Supreme Court Vacates Anglers of the AuSable Decision

4/28/2011 Dennis J. Donohue, Gaëtan Gerville-Réache

The Michigan Supreme Court has vacated its December 29, 2010, decision in Anglers of the AuSable, Inc. v. Department of Environmental Quality (DEQ). The court's decision this week revives the principle in Preserve the Dunes, Inc. v. DEQ, that the Michigan DEQ cannot be sued under the Michigan Environmental Protection Act (MEPA) for merely issuing a permit.

In its earlier opinion in Anglers, the Michigan Supreme Court had overruled Preserve the Dunes to hold that as soon as the DEQ issues a permit, it can be sued in circuit court for violating MEPA. As a result, the Anglers decision allowed permit opponents to bypass administrative remedies and deferential administrative appeal standards in favor of the immediate opportunity for discovery and unfettered judicial review allowed in a MEPA lawsuit. With the Anglers decision now vacated, permit opponents are once again limited to the deferential administrative appeal process -- and only after first exhausting their administrative remedies.

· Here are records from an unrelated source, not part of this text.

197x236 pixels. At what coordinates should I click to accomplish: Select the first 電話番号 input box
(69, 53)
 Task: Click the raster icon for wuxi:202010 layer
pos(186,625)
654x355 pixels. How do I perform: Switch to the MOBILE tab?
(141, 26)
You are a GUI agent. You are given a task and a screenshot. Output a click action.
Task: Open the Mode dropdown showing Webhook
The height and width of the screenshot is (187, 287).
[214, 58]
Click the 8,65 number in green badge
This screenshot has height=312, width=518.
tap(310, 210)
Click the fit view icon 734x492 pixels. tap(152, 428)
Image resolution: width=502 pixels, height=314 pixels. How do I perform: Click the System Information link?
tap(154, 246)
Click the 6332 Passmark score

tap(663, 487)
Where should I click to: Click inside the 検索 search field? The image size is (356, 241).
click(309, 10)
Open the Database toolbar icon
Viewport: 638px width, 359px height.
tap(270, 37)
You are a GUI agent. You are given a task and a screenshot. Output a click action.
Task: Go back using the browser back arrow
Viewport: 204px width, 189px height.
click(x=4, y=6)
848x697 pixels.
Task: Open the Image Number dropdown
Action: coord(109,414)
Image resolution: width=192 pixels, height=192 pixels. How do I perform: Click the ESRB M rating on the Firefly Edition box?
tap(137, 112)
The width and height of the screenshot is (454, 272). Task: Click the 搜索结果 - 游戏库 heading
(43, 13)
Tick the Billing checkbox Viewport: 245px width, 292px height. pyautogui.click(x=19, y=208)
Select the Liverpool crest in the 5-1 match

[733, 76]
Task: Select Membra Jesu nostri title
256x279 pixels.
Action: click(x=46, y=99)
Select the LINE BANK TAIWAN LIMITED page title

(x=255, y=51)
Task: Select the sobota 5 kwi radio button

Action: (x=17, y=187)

The court's recent order also has other implications for environmental permit challenges. The majority in Anglers had commented that "any person" could bring a claim under MEPA, overriding the court's earlier decision in Michigan Citizens for Water Conservation v. Nestle Waters North America Inc. Under Nestle, only owners and users of affected property could challenge a permit. Vacating the Anglers decision does not restore Nestle because Lansing School Education Ass'n v. Lansing Board of Education overruled Nestle earlier in 2010. But the recent changes in the Michigan Supreme Court's composition and the order vacating the Anglers opinion signal that the court may eventually restore Nestle's limitations on who can challenge a permit.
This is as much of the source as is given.